Stored items
Content starts
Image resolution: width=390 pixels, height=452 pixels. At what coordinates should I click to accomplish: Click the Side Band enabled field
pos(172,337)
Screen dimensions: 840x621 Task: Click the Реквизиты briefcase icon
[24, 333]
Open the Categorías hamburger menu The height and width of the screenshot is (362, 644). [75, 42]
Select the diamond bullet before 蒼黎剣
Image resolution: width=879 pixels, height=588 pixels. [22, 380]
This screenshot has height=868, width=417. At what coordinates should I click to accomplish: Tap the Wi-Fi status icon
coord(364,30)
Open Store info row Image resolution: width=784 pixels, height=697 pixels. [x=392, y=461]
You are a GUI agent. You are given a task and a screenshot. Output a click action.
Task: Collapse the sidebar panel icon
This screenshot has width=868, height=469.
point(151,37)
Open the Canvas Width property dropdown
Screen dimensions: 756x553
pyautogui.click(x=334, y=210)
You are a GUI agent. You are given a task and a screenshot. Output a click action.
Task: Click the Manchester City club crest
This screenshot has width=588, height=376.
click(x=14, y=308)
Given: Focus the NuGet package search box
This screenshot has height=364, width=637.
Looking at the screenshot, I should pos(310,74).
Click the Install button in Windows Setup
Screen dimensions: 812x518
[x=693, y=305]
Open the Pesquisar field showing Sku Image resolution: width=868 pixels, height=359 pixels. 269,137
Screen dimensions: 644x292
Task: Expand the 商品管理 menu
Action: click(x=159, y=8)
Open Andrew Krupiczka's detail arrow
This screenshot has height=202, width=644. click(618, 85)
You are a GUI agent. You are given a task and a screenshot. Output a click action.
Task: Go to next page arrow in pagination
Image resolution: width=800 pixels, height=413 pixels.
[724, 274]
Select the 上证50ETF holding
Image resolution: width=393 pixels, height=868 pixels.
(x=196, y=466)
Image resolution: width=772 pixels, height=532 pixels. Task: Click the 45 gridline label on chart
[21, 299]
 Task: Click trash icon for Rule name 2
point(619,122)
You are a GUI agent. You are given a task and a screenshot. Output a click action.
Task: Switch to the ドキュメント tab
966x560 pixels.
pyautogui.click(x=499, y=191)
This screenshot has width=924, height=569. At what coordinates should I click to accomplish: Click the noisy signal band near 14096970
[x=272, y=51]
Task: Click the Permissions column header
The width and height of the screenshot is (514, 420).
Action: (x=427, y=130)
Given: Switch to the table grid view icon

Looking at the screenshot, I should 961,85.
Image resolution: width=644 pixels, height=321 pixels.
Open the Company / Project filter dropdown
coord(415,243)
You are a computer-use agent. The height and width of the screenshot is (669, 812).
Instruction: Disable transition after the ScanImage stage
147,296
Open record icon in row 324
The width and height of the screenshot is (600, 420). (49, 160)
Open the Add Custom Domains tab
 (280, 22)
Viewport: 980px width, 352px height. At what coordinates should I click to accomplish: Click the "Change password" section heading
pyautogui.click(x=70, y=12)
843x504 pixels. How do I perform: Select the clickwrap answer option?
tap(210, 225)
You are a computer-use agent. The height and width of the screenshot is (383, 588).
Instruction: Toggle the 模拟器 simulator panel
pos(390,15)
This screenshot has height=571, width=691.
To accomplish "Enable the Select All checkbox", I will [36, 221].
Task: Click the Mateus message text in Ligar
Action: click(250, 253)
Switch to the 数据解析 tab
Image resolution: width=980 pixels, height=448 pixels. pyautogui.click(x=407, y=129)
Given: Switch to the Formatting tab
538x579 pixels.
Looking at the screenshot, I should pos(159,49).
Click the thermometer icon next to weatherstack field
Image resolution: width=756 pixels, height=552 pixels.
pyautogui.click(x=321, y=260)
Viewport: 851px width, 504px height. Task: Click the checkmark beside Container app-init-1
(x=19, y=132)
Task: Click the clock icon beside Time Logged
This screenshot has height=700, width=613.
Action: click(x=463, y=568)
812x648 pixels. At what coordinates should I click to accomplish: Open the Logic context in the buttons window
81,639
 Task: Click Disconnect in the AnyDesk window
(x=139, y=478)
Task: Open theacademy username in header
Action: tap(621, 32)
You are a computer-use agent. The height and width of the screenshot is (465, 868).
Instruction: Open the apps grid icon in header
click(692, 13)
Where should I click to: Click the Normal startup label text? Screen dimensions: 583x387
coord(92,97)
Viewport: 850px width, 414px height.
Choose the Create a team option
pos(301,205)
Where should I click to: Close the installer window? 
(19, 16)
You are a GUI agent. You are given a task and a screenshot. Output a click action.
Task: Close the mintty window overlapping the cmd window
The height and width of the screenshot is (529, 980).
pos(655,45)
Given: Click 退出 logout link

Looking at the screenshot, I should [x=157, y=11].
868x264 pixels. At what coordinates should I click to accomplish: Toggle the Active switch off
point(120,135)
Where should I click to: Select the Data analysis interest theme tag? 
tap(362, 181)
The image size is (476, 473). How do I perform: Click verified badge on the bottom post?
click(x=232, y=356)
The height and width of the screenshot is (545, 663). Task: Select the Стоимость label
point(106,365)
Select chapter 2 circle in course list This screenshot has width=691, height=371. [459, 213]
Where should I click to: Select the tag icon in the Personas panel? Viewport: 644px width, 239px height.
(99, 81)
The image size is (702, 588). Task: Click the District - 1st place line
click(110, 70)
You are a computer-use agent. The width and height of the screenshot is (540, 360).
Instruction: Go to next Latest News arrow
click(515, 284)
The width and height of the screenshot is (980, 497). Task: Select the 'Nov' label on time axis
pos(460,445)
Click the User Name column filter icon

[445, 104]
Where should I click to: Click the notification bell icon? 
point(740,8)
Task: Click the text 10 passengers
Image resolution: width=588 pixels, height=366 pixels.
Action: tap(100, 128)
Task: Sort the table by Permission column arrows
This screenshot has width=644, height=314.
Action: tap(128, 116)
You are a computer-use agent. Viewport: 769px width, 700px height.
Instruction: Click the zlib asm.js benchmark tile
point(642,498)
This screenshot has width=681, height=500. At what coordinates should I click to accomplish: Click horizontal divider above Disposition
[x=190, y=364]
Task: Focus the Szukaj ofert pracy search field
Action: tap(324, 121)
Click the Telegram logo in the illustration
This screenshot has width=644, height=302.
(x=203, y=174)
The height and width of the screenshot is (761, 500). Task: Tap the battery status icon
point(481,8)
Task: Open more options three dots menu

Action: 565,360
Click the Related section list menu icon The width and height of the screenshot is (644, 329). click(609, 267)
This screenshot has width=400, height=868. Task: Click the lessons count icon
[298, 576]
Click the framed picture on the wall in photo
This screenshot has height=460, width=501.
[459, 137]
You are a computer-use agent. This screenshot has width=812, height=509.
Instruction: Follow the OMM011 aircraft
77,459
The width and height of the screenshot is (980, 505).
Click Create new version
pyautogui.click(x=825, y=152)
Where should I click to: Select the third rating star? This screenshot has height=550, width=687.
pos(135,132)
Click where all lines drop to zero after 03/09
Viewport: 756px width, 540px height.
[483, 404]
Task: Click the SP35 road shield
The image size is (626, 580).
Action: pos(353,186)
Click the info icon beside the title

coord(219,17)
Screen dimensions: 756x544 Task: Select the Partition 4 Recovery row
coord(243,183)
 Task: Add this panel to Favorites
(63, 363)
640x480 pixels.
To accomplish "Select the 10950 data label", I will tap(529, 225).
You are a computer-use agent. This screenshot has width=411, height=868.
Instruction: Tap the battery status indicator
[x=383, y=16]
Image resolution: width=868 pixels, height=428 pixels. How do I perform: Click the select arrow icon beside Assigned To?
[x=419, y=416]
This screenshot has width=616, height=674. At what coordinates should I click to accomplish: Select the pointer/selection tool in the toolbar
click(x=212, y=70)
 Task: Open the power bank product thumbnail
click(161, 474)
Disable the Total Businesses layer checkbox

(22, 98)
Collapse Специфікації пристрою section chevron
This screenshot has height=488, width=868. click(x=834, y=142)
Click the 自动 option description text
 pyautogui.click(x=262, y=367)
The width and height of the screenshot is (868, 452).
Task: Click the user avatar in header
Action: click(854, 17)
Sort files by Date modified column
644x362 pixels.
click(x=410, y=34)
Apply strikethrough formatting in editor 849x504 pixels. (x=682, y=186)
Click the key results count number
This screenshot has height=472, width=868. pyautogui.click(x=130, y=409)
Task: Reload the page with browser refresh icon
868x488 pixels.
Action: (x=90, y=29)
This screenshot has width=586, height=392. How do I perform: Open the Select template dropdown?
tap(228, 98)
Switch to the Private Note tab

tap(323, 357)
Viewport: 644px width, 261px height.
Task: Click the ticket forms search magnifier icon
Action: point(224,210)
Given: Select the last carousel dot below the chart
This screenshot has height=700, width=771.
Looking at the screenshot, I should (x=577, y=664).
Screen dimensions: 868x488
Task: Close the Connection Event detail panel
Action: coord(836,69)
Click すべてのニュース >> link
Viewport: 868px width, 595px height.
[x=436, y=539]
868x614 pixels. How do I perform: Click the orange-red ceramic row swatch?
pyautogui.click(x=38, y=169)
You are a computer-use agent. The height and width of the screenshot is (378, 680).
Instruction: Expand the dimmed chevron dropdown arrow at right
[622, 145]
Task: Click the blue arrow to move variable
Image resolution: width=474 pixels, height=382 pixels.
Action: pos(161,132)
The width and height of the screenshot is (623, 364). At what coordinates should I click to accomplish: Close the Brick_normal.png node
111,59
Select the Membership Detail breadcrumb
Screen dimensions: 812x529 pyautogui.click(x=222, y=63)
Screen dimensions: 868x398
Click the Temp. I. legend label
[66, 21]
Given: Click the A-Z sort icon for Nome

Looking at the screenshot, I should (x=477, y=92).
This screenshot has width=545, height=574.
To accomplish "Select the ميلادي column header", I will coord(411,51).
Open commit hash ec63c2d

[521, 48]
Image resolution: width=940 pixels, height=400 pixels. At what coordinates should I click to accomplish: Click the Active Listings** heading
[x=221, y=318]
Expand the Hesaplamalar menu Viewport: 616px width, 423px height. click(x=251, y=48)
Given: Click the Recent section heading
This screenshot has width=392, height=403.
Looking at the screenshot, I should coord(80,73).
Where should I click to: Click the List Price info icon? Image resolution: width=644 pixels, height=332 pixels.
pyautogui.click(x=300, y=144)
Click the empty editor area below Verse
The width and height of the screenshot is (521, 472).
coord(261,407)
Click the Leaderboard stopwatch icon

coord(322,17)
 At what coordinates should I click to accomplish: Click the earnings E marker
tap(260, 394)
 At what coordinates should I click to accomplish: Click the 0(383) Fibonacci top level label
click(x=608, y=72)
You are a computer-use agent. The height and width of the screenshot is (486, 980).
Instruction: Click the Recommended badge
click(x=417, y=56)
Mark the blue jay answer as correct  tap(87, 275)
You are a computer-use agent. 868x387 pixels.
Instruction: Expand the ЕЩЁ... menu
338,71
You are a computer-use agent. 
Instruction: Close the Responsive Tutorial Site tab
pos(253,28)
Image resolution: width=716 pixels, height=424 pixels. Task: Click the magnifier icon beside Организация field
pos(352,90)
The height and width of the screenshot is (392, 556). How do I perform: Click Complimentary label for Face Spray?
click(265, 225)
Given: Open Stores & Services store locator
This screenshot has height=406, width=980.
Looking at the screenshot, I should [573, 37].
Content ends
Your objective:
Up to and including the line with "Open Store info", repeat the entries exactly, beginning at their first line.

Task answer:
Image resolution: width=390 pixels, height=452 pixels. At what coordinates should I click to accomplish: Click the Side Band enabled field
pos(172,337)
Screen dimensions: 840x621 Task: Click the Реквизиты briefcase icon
[24, 333]
Open the Categorías hamburger menu The height and width of the screenshot is (362, 644). [75, 42]
Select the diamond bullet before 蒼黎剣
Image resolution: width=879 pixels, height=588 pixels. [22, 380]
This screenshot has height=868, width=417. At what coordinates should I click to accomplish: Tap the Wi-Fi status icon
coord(364,30)
Open Store info row Image resolution: width=784 pixels, height=697 pixels. [x=392, y=461]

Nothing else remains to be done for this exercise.